This is simplifying things greatly, but that is what we set out to investigate using new the technology available in Neuropixel Probes, which can measure from hundreds of neurons simultaneously.
By recording neural activity in primary motor cortex and optogenetically inactiviting neural activity in premotor cortex, as well as vice versa, in a mouse doing a skilled reaching task,
we were able to see how this hypothesis held at a level of granularity never achieved before. Consistent with the idea of hierarchy, the premotor cortex
had a much stronger influence on primary motor cortex than the reverse direction.

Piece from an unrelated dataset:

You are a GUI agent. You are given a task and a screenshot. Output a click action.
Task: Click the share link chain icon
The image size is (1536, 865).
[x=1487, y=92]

This was exciting and so the next step was to record from both of these regions simultaneously and use functional connectivity metrics to measure the flow of
information between the two regions in as many ways as possible, to make sure that we weren't missing anything. To our surprise, every single time we measured
the information going from premotor to primary motor cortex, we saw just as much information going from primary to premotor cortex. This went completely against
the hypothesis of hierarchy and told us that the interactions between these brain regions was much more bidirectional than previously thought.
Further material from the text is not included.